ABD'nin İran'ın vereceği yanıta karşı tutumu çatışmanın sınırını belirleyebilir
İran'ın balistik füze kapasitesi, İsrail'in stratejik noktalarını vurabilecek potansiyeli elinde bulundursa da ABD'nin bölgedeki güçlerinin bu füzelerin en azından bir kısmını savunma sistemleriyle önleyecek kapasitesi mevcut.
ABD, İsrail'e yönelik bir saldırıya karşı Tahran'a doğrudan askeri bir yanıt verebilir ancak ABD'nin Irak, Bahreyn, Katar ve Suudi Arabistan'daki üsleri ve askeri varlığı ile bunların İran füzelerinin menzilinde olduğu göz önüne alındığında, böyle bir saldırının büyük bir bölgesel savaşa yol açabileceği de ortada.
O yüzden İsrail'in en büyük müttefiki ve kayıtsız şartsız destekçisi olarak görülen ABD'nin, bu durumda İran'a karşı saldırıya geçip geçmeyeceği veya yalnızca savunmada kalıp İsrail'e saldırıları savuşturmaya mı çalışacağına dair tutumu çatışmanın sınırını belirleyebilir.
İran nükleer stratejisini değiştirebilir
İran, uzun vadeli stratejik bir yanıt olarak nükleer programını hızlandırabilir ve nükleer silahlara sahip İsrail'e karşı caydırıcılık için kendisi de nükleer silah üretimine yönelebilir. Bu, bölgesel dengeleri yeniden şekillendirebilir, bölgede nükleer silahlanma yarışını tetikleyebilir. Bu durum şüphesiz bölgede tek nükleer silah sahibi olan İsrail'in bu imtiyazını kaybetmesine neden olur.
Bunu yakın zamanda İran lideri Hamaney'e bağlı Dış İlişkiler Stratejik Konseyi Başkanı Kemal Harrazi, İran'ın Şam'daki konsolosluğuna İsrail tarafından düzenlenen saldırı sonrasında dile getirdi. Hamaney'in kitle imha silahlarının üretilmesini ve kullanılmasını yasaklayan fetvasının değişebileceğine işaret eden Harrazi, ülkesinin nükleer silah sahibi İsrail tarafından tehdit edilmesi halinde Tahran'ın nükleer silah üretimiyle ilgili stratejisini değiştirmek zorunda kalacağını söyledi.

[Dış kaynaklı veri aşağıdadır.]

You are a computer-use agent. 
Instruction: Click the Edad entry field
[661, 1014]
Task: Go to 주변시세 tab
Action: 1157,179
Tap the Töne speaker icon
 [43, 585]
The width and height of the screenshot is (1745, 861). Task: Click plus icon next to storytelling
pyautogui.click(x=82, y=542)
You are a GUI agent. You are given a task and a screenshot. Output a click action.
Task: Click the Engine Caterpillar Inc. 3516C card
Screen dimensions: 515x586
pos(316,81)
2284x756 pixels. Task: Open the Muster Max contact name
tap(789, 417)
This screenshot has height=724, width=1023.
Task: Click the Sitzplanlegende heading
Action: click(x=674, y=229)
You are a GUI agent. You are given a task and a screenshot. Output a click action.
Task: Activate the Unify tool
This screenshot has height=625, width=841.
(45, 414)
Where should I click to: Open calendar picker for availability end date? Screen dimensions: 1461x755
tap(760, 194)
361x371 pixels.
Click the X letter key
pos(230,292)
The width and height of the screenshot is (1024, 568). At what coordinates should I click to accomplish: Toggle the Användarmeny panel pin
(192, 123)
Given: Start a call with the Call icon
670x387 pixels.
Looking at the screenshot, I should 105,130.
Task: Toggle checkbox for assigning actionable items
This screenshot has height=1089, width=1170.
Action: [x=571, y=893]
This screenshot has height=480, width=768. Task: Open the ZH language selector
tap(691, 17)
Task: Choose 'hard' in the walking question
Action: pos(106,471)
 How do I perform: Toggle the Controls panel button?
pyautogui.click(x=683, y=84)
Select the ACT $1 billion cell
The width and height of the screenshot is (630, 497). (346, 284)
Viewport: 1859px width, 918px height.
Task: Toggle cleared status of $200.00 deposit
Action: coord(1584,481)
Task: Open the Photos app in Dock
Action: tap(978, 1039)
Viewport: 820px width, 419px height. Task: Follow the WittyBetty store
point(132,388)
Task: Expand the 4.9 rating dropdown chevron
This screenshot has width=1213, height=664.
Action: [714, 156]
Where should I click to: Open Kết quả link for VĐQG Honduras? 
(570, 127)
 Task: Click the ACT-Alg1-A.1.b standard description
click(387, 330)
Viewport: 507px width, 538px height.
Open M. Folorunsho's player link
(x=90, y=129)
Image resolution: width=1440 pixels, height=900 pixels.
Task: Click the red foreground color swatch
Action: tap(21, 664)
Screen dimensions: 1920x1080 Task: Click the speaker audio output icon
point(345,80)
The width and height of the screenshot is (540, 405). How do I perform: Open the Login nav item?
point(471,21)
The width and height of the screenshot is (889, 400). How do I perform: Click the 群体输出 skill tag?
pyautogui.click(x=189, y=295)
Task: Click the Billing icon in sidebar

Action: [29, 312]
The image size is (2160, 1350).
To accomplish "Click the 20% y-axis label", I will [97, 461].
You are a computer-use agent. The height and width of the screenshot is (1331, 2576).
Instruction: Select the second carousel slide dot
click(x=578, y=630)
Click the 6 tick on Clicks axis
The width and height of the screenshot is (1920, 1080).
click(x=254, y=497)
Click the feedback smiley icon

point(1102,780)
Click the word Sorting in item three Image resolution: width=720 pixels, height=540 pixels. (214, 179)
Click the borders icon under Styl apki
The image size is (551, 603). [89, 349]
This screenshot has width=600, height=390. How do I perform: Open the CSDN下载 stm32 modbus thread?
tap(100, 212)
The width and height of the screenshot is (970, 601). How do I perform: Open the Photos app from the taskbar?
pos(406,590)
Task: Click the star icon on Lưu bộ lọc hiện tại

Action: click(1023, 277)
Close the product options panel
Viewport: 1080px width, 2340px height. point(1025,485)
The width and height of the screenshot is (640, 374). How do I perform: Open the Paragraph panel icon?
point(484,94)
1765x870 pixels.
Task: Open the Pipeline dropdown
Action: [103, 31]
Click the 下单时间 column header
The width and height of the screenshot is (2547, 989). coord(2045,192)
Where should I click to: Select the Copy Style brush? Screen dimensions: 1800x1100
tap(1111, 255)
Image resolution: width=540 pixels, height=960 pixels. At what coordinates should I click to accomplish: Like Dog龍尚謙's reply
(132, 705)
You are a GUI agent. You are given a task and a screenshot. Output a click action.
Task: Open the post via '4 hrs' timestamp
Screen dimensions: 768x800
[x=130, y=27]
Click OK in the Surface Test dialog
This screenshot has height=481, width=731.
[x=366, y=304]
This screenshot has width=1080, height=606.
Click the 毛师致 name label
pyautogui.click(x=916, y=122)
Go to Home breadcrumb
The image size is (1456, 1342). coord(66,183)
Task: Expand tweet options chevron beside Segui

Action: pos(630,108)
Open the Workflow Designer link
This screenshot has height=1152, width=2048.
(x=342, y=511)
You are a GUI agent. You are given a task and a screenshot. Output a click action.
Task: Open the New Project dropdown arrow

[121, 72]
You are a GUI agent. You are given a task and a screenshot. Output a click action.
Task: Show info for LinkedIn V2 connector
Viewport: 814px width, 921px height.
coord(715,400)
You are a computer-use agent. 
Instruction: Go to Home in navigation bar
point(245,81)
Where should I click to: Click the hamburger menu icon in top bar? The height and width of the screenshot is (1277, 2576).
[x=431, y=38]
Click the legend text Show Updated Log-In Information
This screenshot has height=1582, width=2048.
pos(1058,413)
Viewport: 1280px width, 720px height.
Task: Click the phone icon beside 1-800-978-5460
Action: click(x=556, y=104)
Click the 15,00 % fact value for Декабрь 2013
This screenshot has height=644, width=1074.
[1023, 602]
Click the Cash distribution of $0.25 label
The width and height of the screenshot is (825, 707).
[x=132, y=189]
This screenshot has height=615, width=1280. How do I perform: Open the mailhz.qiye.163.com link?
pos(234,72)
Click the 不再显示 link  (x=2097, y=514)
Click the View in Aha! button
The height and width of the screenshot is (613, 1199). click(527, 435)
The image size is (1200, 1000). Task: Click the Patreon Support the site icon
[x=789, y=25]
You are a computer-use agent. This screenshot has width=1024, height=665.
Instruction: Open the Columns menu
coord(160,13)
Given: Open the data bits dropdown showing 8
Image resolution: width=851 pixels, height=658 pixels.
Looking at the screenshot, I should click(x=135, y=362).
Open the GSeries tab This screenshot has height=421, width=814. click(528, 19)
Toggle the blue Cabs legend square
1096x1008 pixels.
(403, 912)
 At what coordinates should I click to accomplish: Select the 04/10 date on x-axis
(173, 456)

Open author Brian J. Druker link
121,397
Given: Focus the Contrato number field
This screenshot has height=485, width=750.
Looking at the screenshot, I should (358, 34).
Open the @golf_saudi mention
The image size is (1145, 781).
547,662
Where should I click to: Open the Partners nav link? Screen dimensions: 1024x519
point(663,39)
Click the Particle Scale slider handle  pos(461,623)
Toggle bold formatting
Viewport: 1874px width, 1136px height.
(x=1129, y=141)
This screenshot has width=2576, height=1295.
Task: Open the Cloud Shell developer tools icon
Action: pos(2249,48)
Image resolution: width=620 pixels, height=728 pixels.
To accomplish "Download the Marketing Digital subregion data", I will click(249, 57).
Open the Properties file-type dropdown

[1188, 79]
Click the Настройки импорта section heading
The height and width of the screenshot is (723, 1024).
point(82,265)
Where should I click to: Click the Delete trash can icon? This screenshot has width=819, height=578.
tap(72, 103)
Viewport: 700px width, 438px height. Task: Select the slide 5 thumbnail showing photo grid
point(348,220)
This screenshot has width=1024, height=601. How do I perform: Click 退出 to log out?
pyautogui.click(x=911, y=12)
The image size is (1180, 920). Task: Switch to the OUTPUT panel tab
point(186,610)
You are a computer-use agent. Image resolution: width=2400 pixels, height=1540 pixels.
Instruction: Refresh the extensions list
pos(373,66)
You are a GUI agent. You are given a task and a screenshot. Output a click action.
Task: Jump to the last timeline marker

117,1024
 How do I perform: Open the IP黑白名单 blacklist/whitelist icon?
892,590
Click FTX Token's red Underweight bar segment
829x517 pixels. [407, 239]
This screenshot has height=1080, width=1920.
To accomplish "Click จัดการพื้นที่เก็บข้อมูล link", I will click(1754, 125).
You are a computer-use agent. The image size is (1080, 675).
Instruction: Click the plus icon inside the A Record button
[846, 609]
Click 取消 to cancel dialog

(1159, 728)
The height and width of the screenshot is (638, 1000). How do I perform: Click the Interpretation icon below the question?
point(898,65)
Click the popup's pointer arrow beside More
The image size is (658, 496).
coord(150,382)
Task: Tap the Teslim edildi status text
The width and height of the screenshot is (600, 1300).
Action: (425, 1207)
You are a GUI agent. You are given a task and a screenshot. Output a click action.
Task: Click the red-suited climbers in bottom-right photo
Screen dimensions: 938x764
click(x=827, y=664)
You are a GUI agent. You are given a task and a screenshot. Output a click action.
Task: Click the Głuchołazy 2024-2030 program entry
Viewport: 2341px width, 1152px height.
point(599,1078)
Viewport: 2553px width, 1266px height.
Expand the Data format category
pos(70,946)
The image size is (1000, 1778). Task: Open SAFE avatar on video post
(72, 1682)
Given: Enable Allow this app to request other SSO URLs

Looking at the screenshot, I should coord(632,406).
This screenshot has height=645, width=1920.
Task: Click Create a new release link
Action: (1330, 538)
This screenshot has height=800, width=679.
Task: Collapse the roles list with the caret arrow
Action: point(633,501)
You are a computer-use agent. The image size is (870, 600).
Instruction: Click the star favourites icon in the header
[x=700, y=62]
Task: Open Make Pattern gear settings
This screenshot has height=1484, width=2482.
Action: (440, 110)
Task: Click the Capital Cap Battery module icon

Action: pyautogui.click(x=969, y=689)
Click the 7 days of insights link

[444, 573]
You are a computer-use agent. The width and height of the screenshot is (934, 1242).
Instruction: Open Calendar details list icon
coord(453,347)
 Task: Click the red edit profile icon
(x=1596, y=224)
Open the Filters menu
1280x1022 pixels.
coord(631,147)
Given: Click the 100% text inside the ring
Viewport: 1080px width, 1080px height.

Sonuç olarak İran'da şu anda caydırıcılığın korunması için İsrail'e gecikmeden güçlü tepki verilmesi isteği hakim görünüyor ancak İran'ın İsrail'e yanıt stratejisi, bölgedeki güç dengelerine, ABD başta olmak üzere uluslararası baskılara ve ülke içindeki siyasi duruma göre şekillenecektir.